Third, bulk user-type downgrade (e.g., Full Platform → Basic for inactive users) requires paginating the customerAdministration { users } query using nextCursor (max 500 per page), filtering client-side on lastActive and userType, then issuing userManagementUpdateUser mutations per user. Note that SCIM does not support the userType attribute - type changes must always go through NerdGraph, even on SCIM-managed domains.

Onboard a new full-platform user and assign to a group via NerdGraph

1. Query authentication domain ID: customerAdministration { authenticationDomains { authenticationDomains { id name } } }
2. Query target group ID: customerAdministration { groups(authenticationDomainId: "DOMAIN_ID") { groups { id displayName } } }
3. Run userManagementCreateUser mutation with name, email, authenticationDomainId, and userType: FULL_PLATFORM_USER_TIER.
4. Capture the returned createdUser.id.
5. Run userManagementAddUsersToGroups mutation with the group ID and new user ID to grant account access.

Watch out for: Skipping step 5 leaves the user with no account access. The user will be able to log in but will see no accounts or data.

Deprovision a user when they leave the organization

1. Look up the user ID by email: customerAdministration { users(authenticationDomainId: "DOMAIN_ID") { items { id email } } }
2. Run userManagementRemoveUsersFromGroups to remove from all groups (revokes access immediately).
3. Run userManagementDeleteUser mutation with the user ID to permanently delete the user record.
4. If the domain uses SCIM, perform DELETE /Users/{scim_id} instead - NerdGraph deletion may conflict with SCIM-managed domains.

Watch out for: On SCIM-managed authentication domains, deleting via NerdGraph may be overridden or cause sync conflicts.
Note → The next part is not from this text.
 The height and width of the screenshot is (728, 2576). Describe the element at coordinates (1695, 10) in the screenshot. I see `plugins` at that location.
Use the SCIM DELETE endpoint or deprovision via the IdP for SCIM-managed domains.

Bulk downgrade inactive users from Full Platform to Basic via NerdGraph

1. Query all users with lastActive timestamp: customerAdministration { users(authenticationDomainId: "DOMAIN_ID") { items { id email lastActive userType { displayName } } } } - paginate with nextCursor until exhausted.
2. Filter client-side for users with userType = FULL_PLATFORM_USER_TIER and lastActive older than your threshold (e.g., 90 days).
3. For each inactive user, run userManagementUpdateUser mutation with userType: BASIC_USER_TIER.
4. Log all changes for audit purposes before executing.

Watch out for: Basic users lose access to full-platform features immediately. Confirm with stakeholders before bulk downgrading. On SCIM-managed domains, user type must still be managed via NerdGraph (not SCIM) as SCIM does not support the userType attribute.
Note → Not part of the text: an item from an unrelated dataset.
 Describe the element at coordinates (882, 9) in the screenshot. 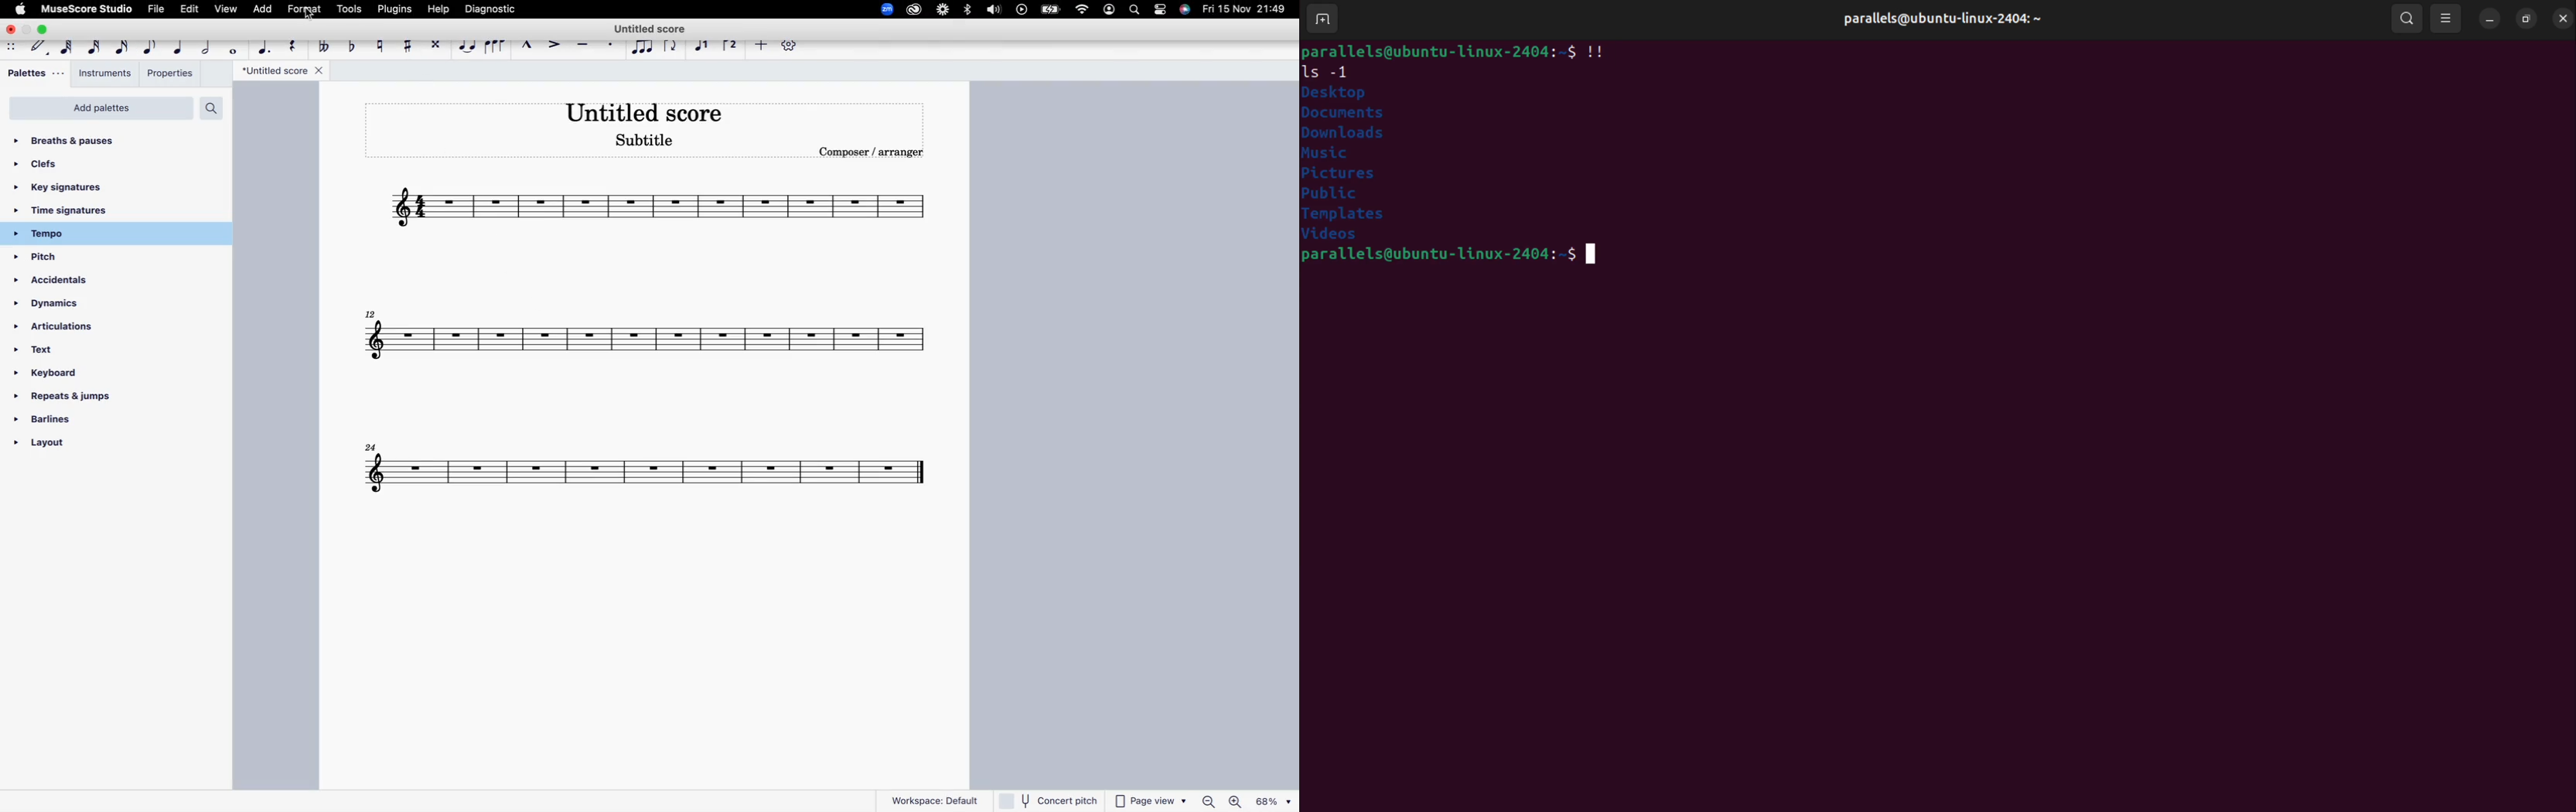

NerdGraph returns errors as HTTP 200 responses with an errors array in the JSON body. Pipelines that check only HTTP status codes will silently swallow failures - including failed user creates, duplicate email conflicts, and permission errors. Every NerdGraph response must be inspected at the GraphQL layer, not the transport layer.

User API Keys inherit the permissions of the user who created them and are invalidated immediately if that user is deleted. Any automation key tied to a named employee account is a latent operational risk; keys should be tied to a dedicated service account user.

Rate limits for both NerdGraph and the SCIM API are not publicly documented. HTTP 429 responses are enforced server-side without published thresholds and without Retry-After headers. Implement exponential backoff unconditionally - do not assume a fixed safe request rate.